What’s more is that Dubai real estate investing can be done with minimal costs and risk, as well as without requiring you to be involved in costly construction projects like many other properties require.
If you’re thinking about getting into the market, here are the top three things to consider before you make your investment.
When considering purchasing property in Dubai, you should first think about where this property will be located. It’s important to look for a location with minimal risk. Many of the areas in Dubai that have been built on reclaimed land can experience flooding during periods of high tide and this often causes damage to homes built on these sites.
This is why it’s important to do your research before making your purchase so you don’t buy a home that will need expensive repairs or worse, one that will need to be rebuilt completely after flood damage has occurred.
2. What type of property will you buy?
When looking for Dubai real estate investment options, you’re going to have to decide between buying a regular house or investment property. Keep in mind that many residential homes in Dubai can be purchased for between $300,000 to over 1 million USD. If your budget is limited and would prefer not to spend that much money on a home, then it’s best to look into purchasing homes with less expensive structures such as duplexes and apartments instead of single-family homes.
3. How will you make your purchase?
If purchasing a property is out of the question, then you may want to look into purchasing apartments. However, you’ll have to factor in all the fees and charges that come with owning an apartment including:
Rent/Housing cost: The government does not provide any incentives for paying rent and as a result, renters are expected to pay around 7% of their income on rent every month. If you’re putting money away for retirement or starting a business, renting an apartment might be one option right now but it could be risky depending on how well the economy is performing. You could easily run out of money and end up paying too much in rent if your renovation dreams never come true.

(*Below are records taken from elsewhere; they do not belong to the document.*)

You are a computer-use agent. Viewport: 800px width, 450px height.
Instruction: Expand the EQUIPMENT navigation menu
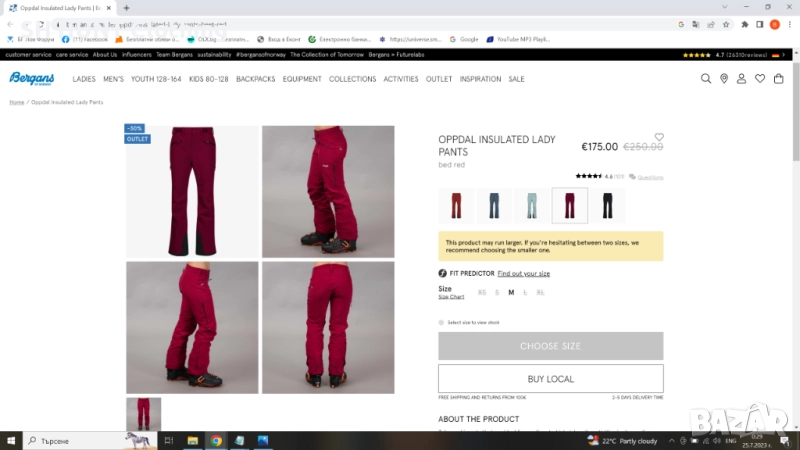coord(302,79)
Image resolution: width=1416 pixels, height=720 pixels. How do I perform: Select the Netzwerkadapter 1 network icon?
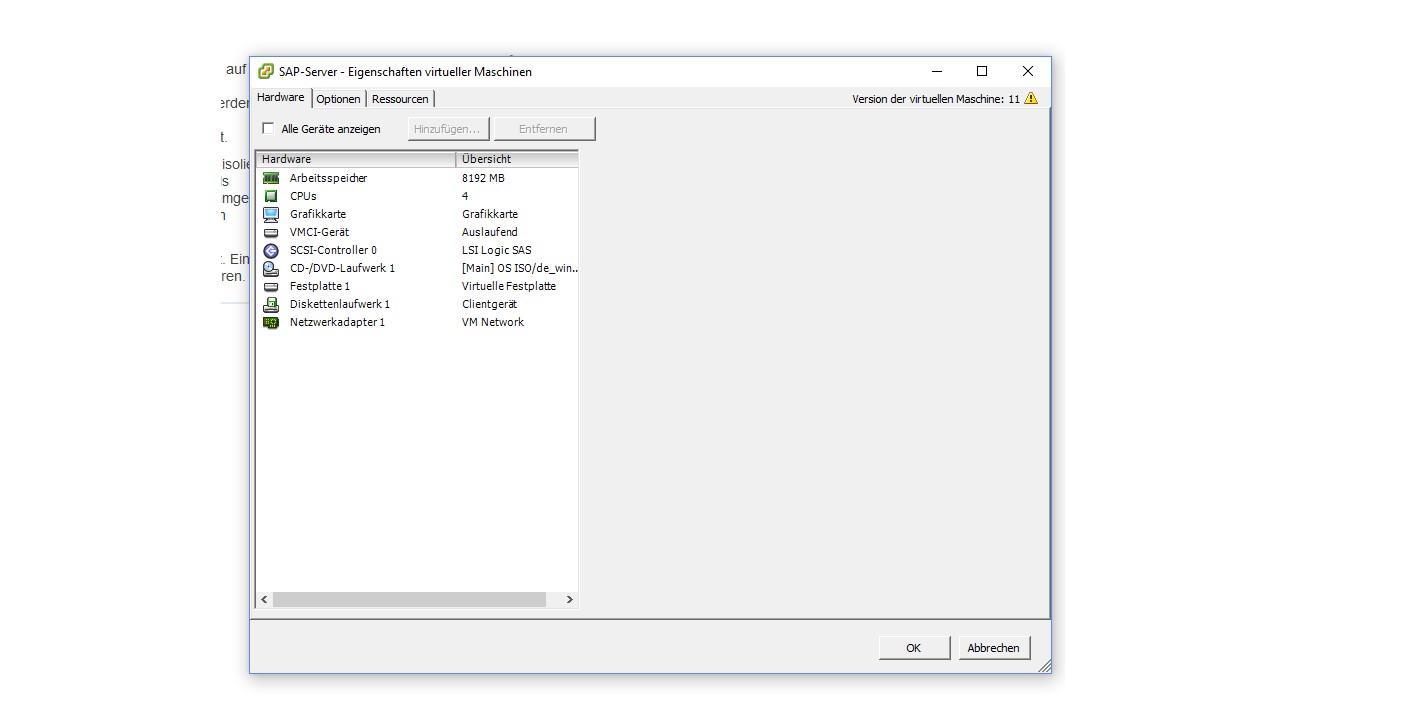click(271, 322)
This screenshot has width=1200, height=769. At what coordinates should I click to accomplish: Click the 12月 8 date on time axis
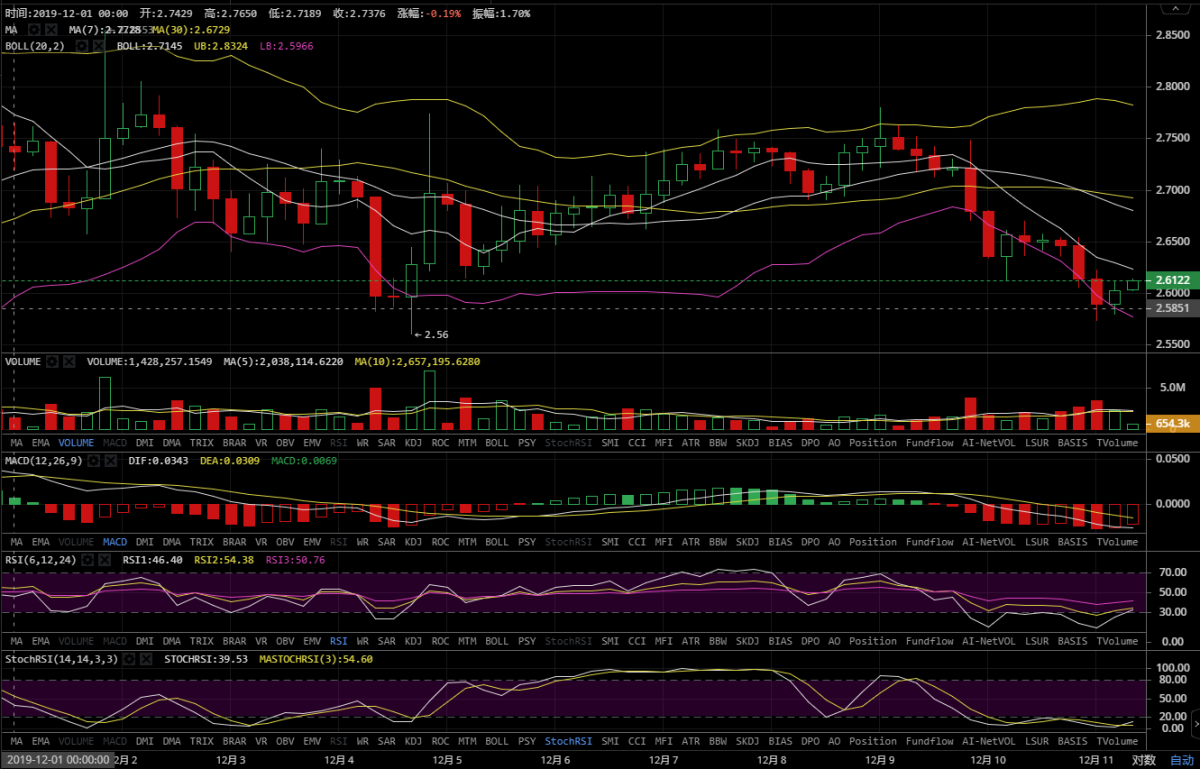771,759
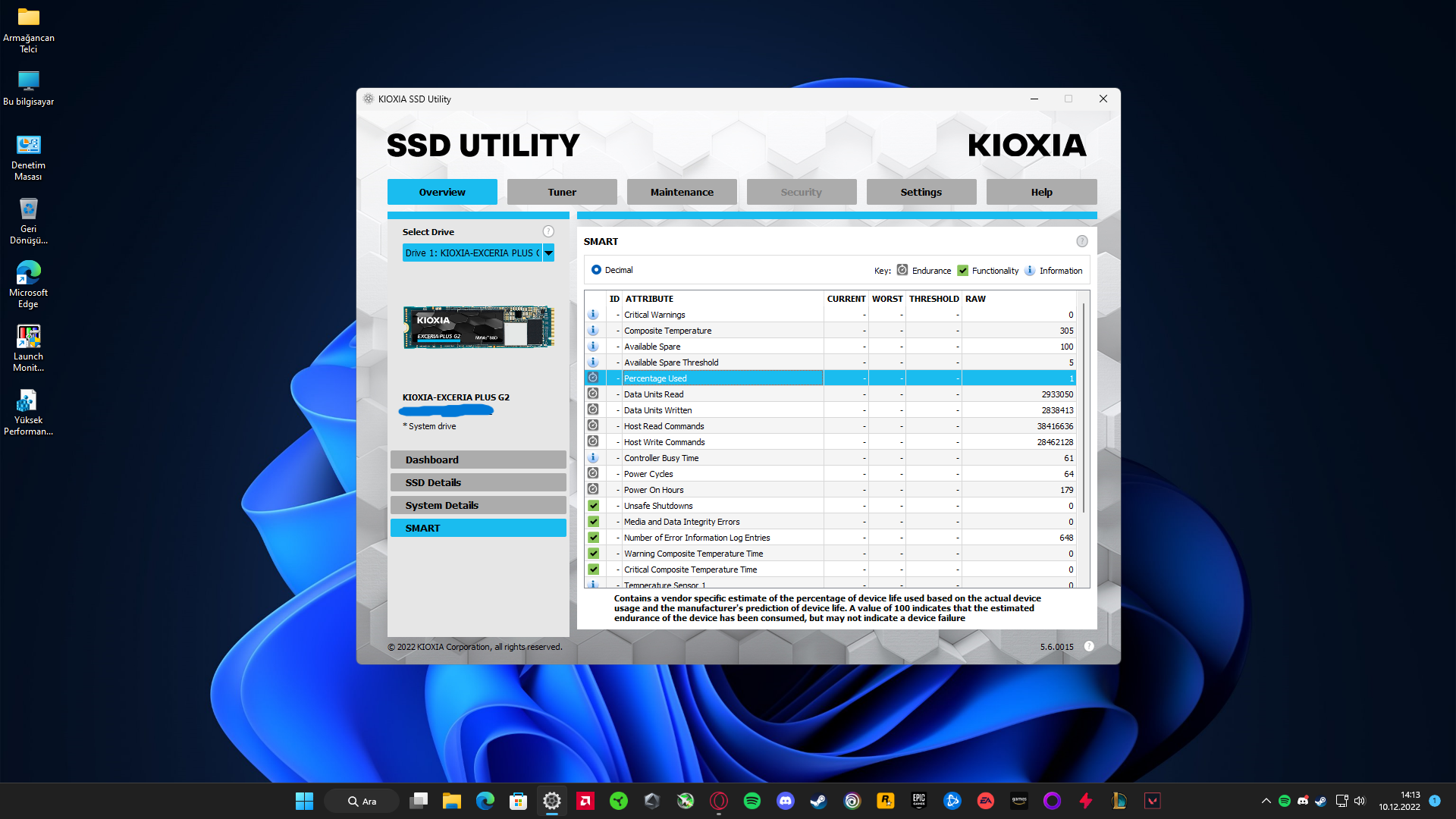Screen dimensions: 1456x819
Task: Click the SMART panel help question icon
Action: [1081, 241]

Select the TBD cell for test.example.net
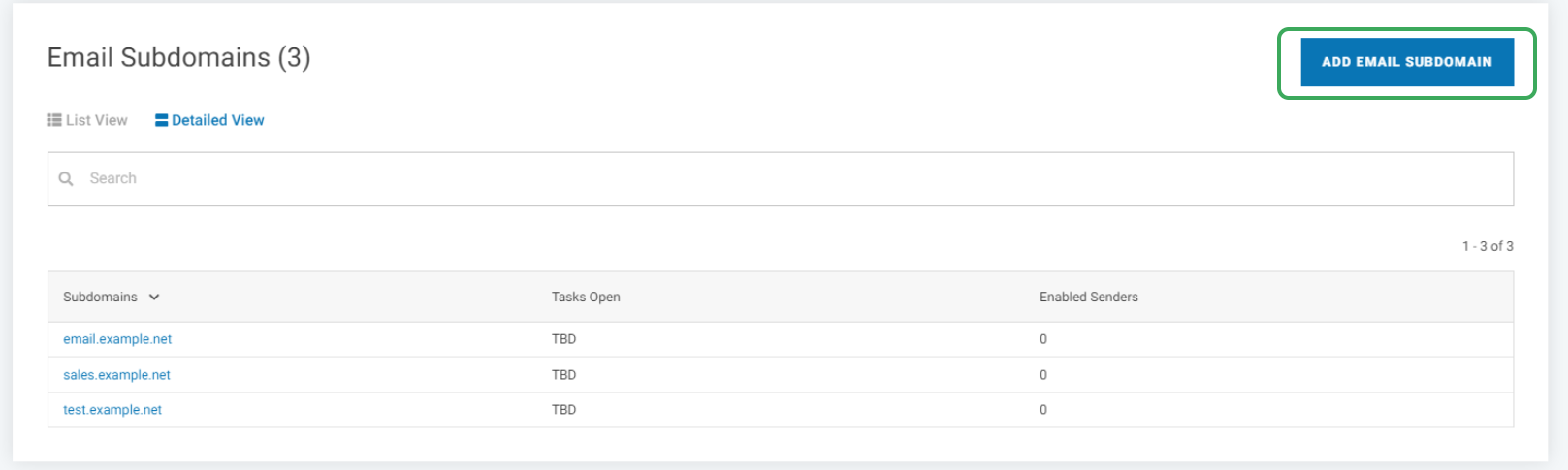[x=563, y=410]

Maintenance cost: You’ll have to pay for all maintenance costs on top of your rent amounts. These costs can include things like water, electricity, a portion of the building’s insurance, and the cost of repairs if your apartment ever gets damaged.
Legal charges: You’ll have to pay legal fees when purchasing an apartment. These fees are around 3% to 5% of the total price of the apartment.
Exit charge: If you decide to sell your apartment within two years of making the purchase, you’ll be required to pay a 2% exit charge. This is especially true if you’re planning on selling your property before it has been rented out for 2 years as well.
All of these extra costs can add up especially if you plan on renting out your property for a long period of time.
The Dunes Residence is a great place for those looking to buy an off-plan investment property in Dubai. This complex is located close to the new Dubai Canal project, which will make it a great location for anyone looking to sell their property later.